For all of the reasons discussed above, Puka Capital is entitled to recover under the Promissory Note as set forth in Claim Number 4.4 Maria Balaj's direct fraud causes of action are dismissed, and the Court sustains the Debtor's objection to Claim Number 8, which is expunged.

Puka Capital is to settle an order on seven day's notice consistent with this Decision and the Court's ruling at trial on the merits of Maria Balaj's claims. The proposed order must be submitted by filing a notice of the proposed order on the docket, with a copy of the proposed order attached as an exhibit to the notice. Additionally, the proposed order shall include a calculation of its damages under the Promissory Note and post-petition interest accrued up to the date of this decision. A copy of the notice and proposed order shall be served upon counsel for the Debtor and Maria Balaj.

FootNotes


1. The parties frame the remaining issues as four distinct matters. But as two of the issues relate to Puka Capital's entitlement to interest, the Court will discuss those related matters together.
2. Maria Balaj complains about David Balaj's failure to pay down of the Promissory Note. The Court notes that another adversary proceeding has been filed regarding Maria Balaj's own alleged failure to make various payments, including property taxes, during her tenure managing the Property. The merits of that adversary proceeding are for another day. But after years of extensive litigation, the Court encourages all parties to seek a final resolution of all their remaining disputes to bring much needed closure to their lives and this bankruptcy case.
3. Two motions in limine were filed before trial that sought to exclude evidence challenging the validity of the Promissory Note and to exclude introduction of a purported second version of the Debtor's Operating Agreement. See Memorandum in Support of Plaintiff's Motion in Limine to Preclude Certain Testimony and Evidence at Trial, dated Feb. 22, 2019 [ECF No. 33] (seeking, inter alia, to preclude Debtor and Maria Balaj from challenging the validity of the Promissory Note and from introducing a second version of the Debtor's Operating Agreement); Motion in Limine of Debtor L&N Twins Place LLC, dated Feb. 23, 2019 [ECF No. 36] (seeking to preclude introduction of second version of Operating Agreement). Both those motions were opposed by Maria Balaj. See Affirmation in Opposition to Motion in Limine by Puka Capital Funding, LLC and L&N Twins Place, LLC, dated Feb. 19, 2019 (submitted by Maria Balaj) [EFC No. 38].

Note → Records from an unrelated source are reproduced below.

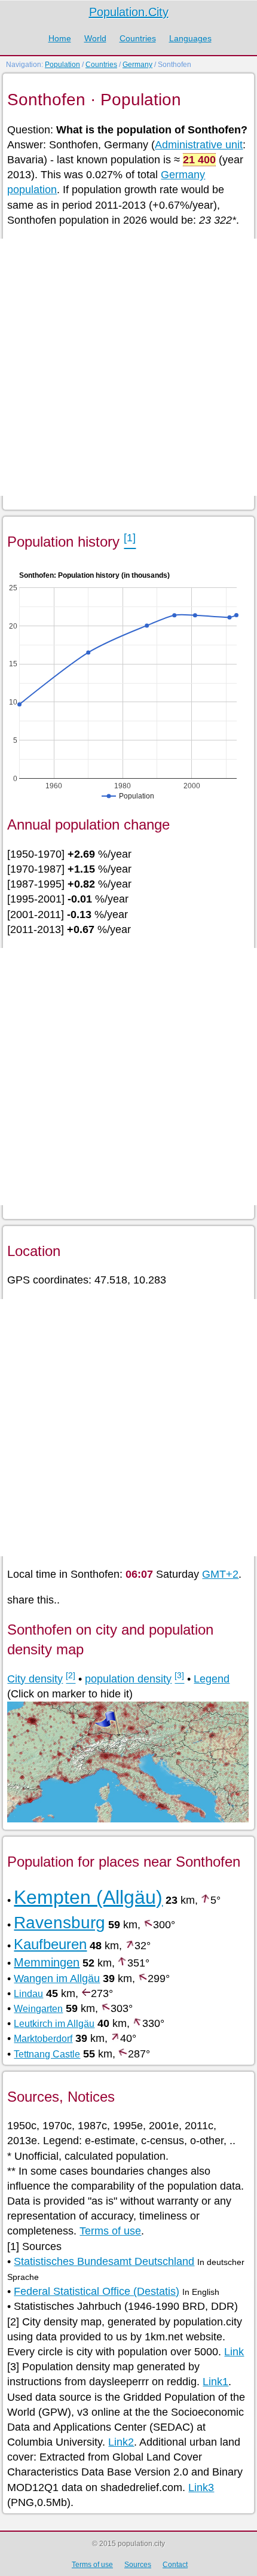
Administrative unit (199, 145)
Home (59, 38)
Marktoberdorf (43, 2039)
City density (35, 1679)
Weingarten (38, 2009)
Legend (212, 1679)
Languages (190, 38)
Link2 (121, 2442)
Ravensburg (59, 1922)
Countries (138, 38)
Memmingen (46, 1962)
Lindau (28, 1994)
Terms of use (110, 2231)
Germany (137, 64)
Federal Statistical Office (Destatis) (96, 2291)
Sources (137, 2564)
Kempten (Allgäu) (88, 1897)
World (95, 38)
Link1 (215, 2382)
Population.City (129, 12)
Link (234, 2352)
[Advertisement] (128, 367)
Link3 (201, 2487)
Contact (175, 2564)
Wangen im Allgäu (57, 1978)
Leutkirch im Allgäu (54, 2024)
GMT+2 (220, 1574)
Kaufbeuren (50, 1944)
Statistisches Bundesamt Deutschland (104, 2261)
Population (62, 64)
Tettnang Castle (47, 2054)
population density (128, 1679)
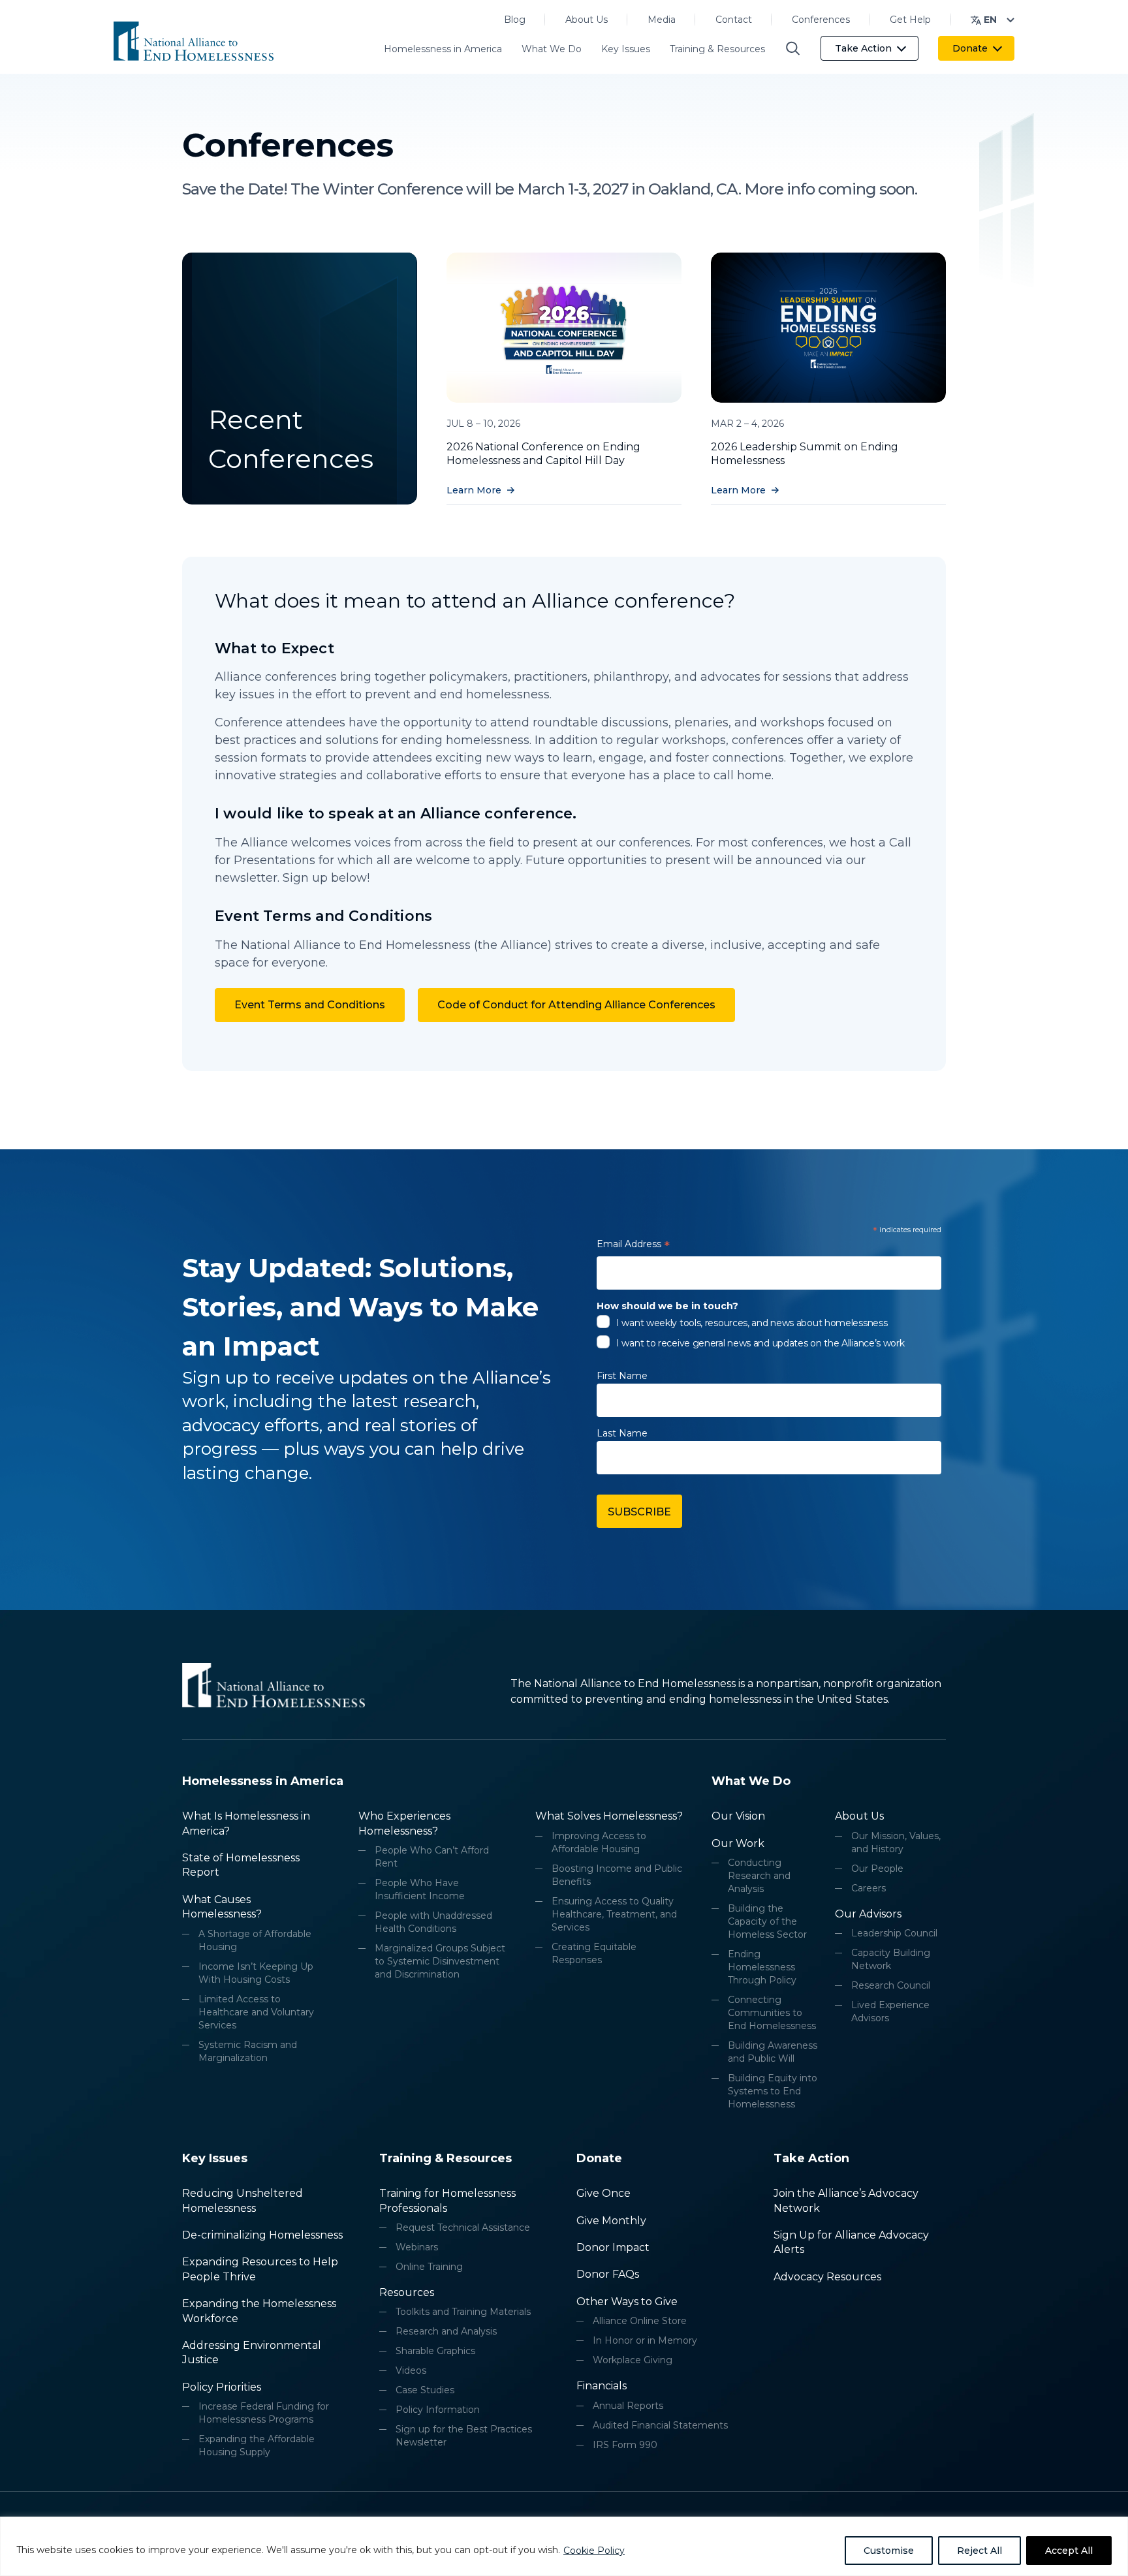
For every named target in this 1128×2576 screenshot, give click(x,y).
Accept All (1069, 2550)
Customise (889, 2550)
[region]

At trial, the Court excluded the second version of the Operating Agreement for a variety of reasons, many of which were consistent with the arguments contained in the motions in limine. See Hr'g Tr. Feb. 22, 2019 at 113:24-131:15 (excluding the alternative version of the Operating Agreement that was marked for identification as Exhibit 55). As today's decision upholds the validity of the Promissory Note based on all the evidence in the record, the decision moots the remainder of the relief sought by the motions in limine.

4. The Court notes that David Balaj brought a counterclaim against Maria Balaj seeking a declaratory judgment that the Promissory Note is valid. See Exh. 11. But given that the relief sought by David Balaj as to the Promissory Note is essentially the same as that granted today to Puka Capital by the Court, David Balaj's request for a declaratory judgment is moot.